[Task to carry out]
Count the lines in the listing below that contain the word "height" and reply with only that number.

[Data extract]
·····
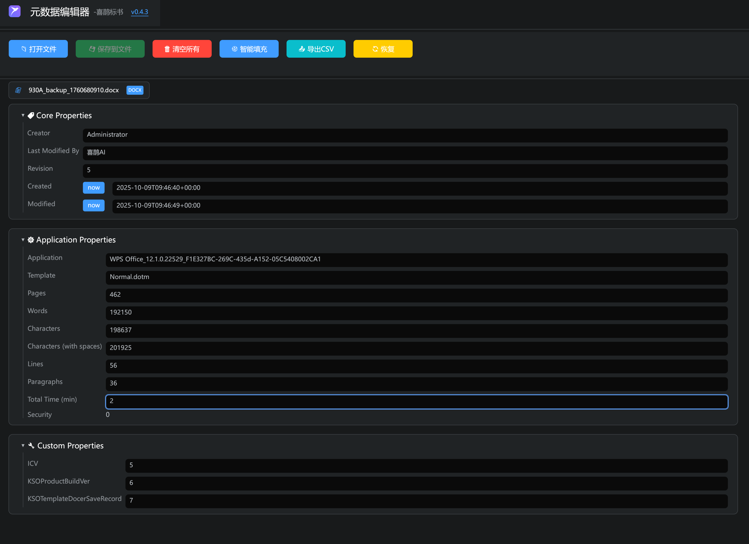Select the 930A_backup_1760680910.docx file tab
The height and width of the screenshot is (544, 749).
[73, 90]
·····
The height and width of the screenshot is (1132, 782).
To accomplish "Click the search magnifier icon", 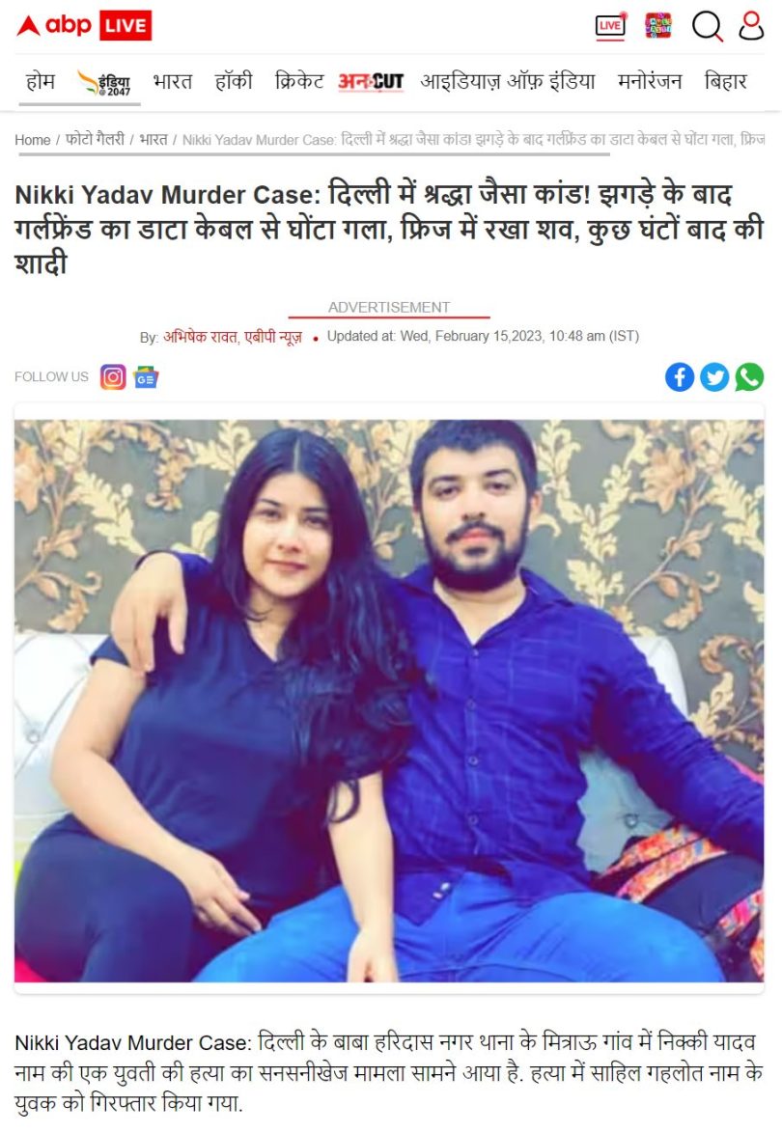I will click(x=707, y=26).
·····
[Exercise output]
2